Changing Disposition Kinetics

• Changes in the clearance (CL) or volume of distribution (V) impact the terminal half-life and overall exposure-time profile.
• Altered disposition kinetics significantly impact drug plasma concentration profiles.

Integration of Kinetics and Physiological Concepts

• Various GI factors, including motility, affect both the rate and extent of absorption.
• Food intake, for example, can alter both rate and extent impacting the drug’s pharmacokinetics profile.

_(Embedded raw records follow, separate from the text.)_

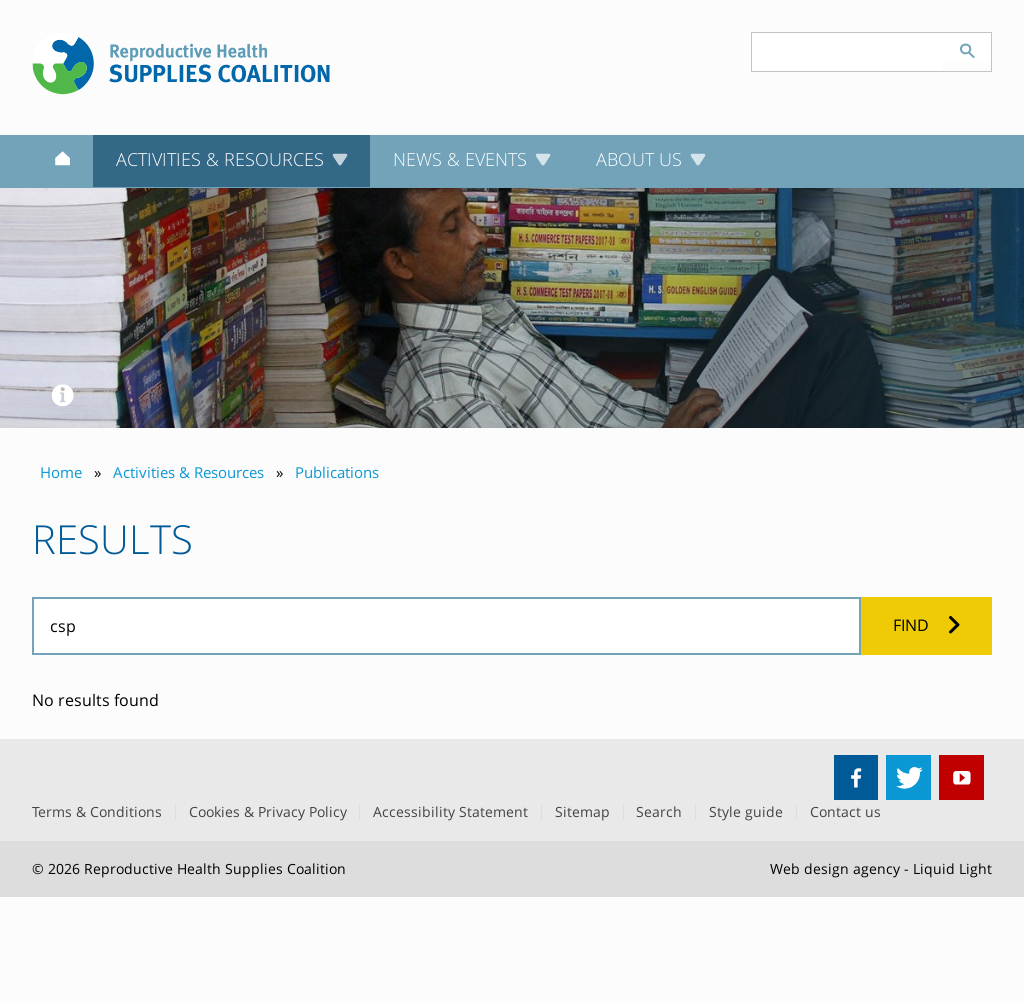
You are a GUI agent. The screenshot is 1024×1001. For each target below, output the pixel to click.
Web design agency (835, 868)
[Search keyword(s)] (848, 52)
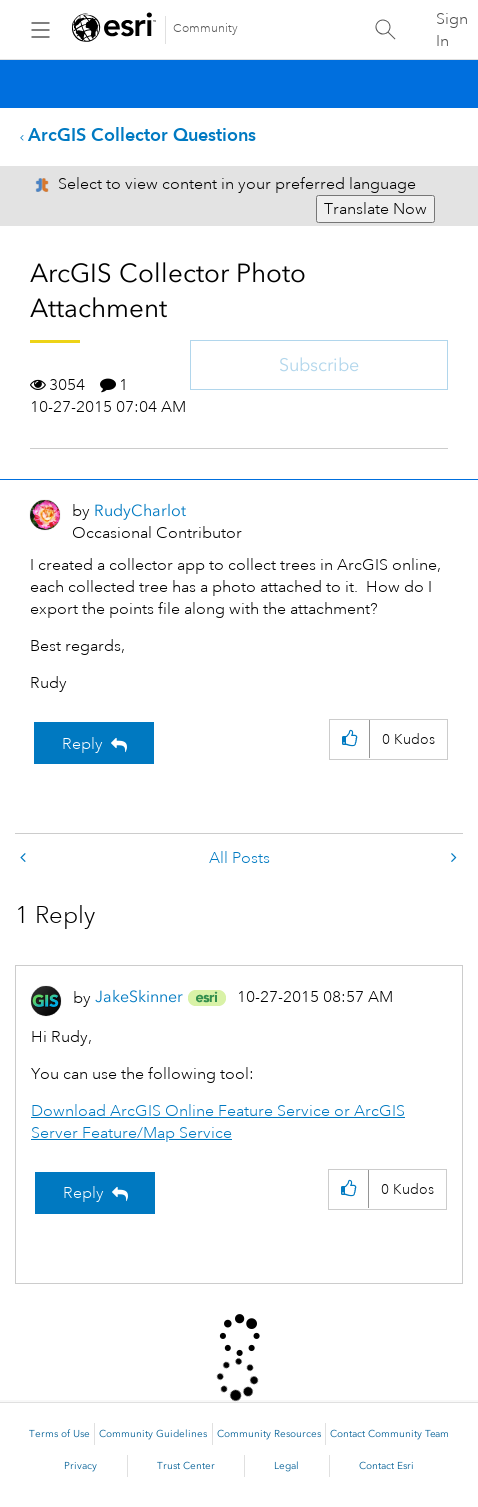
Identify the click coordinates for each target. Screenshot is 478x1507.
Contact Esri (386, 1466)
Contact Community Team (389, 1434)
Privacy (80, 1466)
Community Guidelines (153, 1434)
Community (205, 28)
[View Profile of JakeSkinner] (139, 996)
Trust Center (186, 1466)
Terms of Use (59, 1434)
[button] (349, 739)
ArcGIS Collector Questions (142, 134)
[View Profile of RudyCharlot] (140, 510)
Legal (286, 1466)
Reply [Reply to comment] (83, 1193)
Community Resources (269, 1434)
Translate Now (375, 209)
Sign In (452, 30)
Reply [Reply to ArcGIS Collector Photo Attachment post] (82, 744)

Example: Inhibition of First-Pass Metabolism

• Enzyme inhibition can increase bioavailability (F).
• This can lead to altered parameters such as the maximum concentration (Cmax) and the time to reach maximum concentration (tmax).

Description

This quiz covers the pharmacokinetics concepts related to drug absorption in the gastrointestinal system. It discusses the impact of food on medication intake, various administration methods, and the kinetics of absorption. Learn about how different factors influence the absorption rates of drugs administered orally, intramuscularly, and subcutaneously, as well as the PK parameters that can be derived from absorption profiles.